That's a crane. Cranes are low constrained
What you are proposing is a portal crane. Have you ever seen a container portal crane in operation?
Containers are strung up at the 4 corners and lifted from long cables. They move on their path because the container is super heavy and they have had years to finetune the acceleration profile. But the container sways and swings from side to side during airtime because the cables hang!
Only in a container lifter, where the container is carried by a gantry that is constrained on 4 corners and very heavy to keep the cables tight and taunt at every moment, you get the needed constrainment, and now we are talking that the claw lifting the container weighs in the order of tons.
Scaled-down to a printer, a napkin estimation of the gantry tells me that it would need to weigh in the order of about half a dozen kilos to ensure that nothing in the printer path could force the nozzle up - and the motors you need now are actually high power servos as you find them in heavy CNC equipment. However, that's for a conventional crane: the printhead hangs straight down, the mounting point of the crane is moving, and the high mass is to try and reduce swaying as we go really really slow.
extreme example of low constrainment: Hangprinter
The same problem was present in the hangprinter - in the idea that is a free-floating gantry with little to no limitations. The main problem it faces is layer accuracy because of the length of the ropes. The suspension stretches as a factor of the length of them, making movement complicated, but solvable. By using polyester that has no real stretching and mounting the wires in a triangular fashion by three cables, the printer becomes self-stabilizing. But the free-floating makes it extremely vulnerable to imparted errors from outside, such as wind or just the building swaying. Also, its print volume is a cone.
Constraining the gantry
Of course, we don't want to have a free-hanging gantry like a hangprinter. But now we need to constrain the gantry. With a quad of rods, that'd be enough, similar to how they are in the haulers on the ground in container harbors. That constrainment also reduces the needed weight to make it resilient to shifting, but the gantry still needs to be somewhat heavy to prevent the shifting weight to alter the balance - the gantry itself should be at least three times as heavy as the printhead to minimize the lifting cables stretching differently when the printhead moves left and right.
However, the setup still suffers from some large downsides:
The smallest problem is the elongation of cables under stress. While this is dependant on the length of cable, so the lifting profile isn't exactly linear, the right material choice can fix this.
A bigger problem is the diameter of the spool changing with the number of windings that the cable is coiled up over, adding more non-linearity, and this is hard to predict in the worst case. If one side gets its cable into the next layer while the other doesn't, this could force a tilting force onto the gantry.
Tilting forces of enough strength could, in the worst case, press the bearings in such a way against the rods that the result in a lock-up situation where the gantry isn't going anywhere. This could be solved with some engineering ingenuity and proper tolerancing.

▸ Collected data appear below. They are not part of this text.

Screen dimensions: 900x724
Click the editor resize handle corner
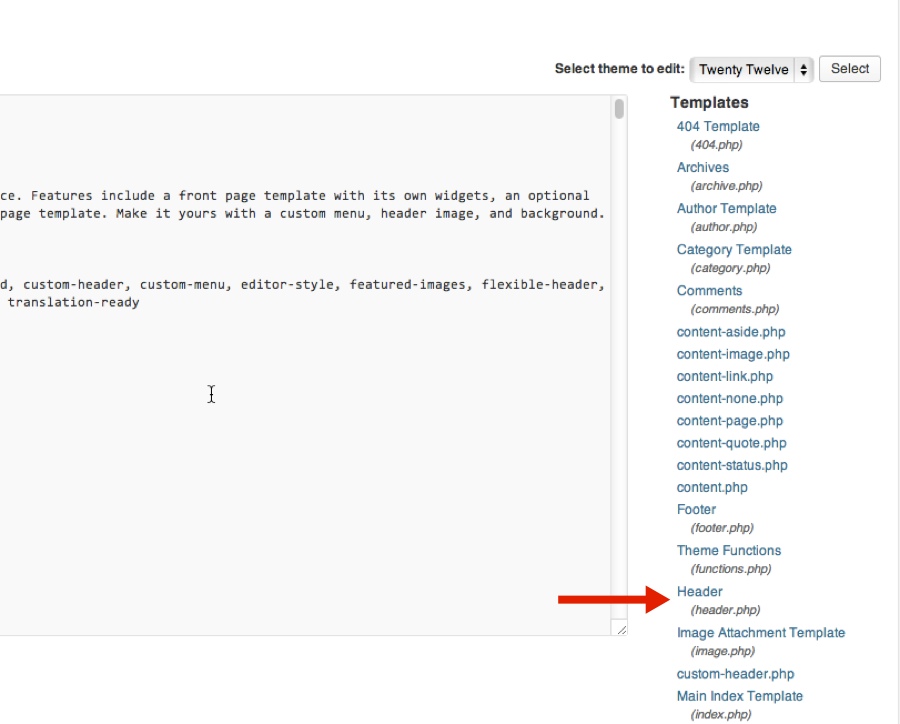(622, 630)
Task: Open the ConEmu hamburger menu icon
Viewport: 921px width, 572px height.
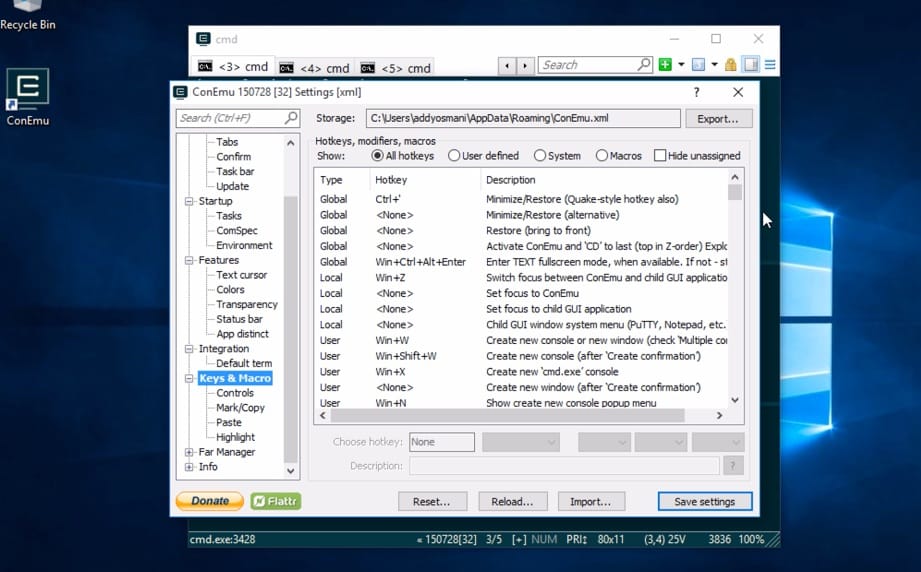Action: point(770,65)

Another problem is, that while constrained to the down direction, the setup isn't constrained to the up direction, making it possible to push the gantry up to the top, but the weight will get it back to the print level again. However, such a bump might result in the force on the motor losing a few steps, giving us layer shifting in the vertical. This is an outside-induced error though.
To mitigate most, if not all of these problems, you would need to use cables in both directions (one to hoist, one to prevent lift), which basically makes this a continuous belt-attached gantry and mitigates any requirement for a heavy gantry to keep the cables stretched. A well-designed set of loops also would prevent tilt-locking the gantry as the cable can't get mis-wound - possibly even all driven by one motor.
Mechanically linked setups
What you are looking for are mechanically linked/synchronized Z-axis'. That actually can be done without needing pulleys. A single motor can turn both leadscrews easily if it was connected to both with a proper motion train. Examples are using a chain and gears, or just a gear train using a horizontal axle and two pairs of angled gears to turn the leadscrews. Take a look into how heavy machinery synchronizes axis'.
If you want to go with a pair of belt-loops, you could have a single motor turn an axle upon which the gears for both belts are mounted, resulting in synchronized movement of both belts and the required constrainment on both belts. An example using 4 belts is the machine mentioned by 0scar. However, keep in mind that you want non-stretchy belts for this and to keep them tuned well.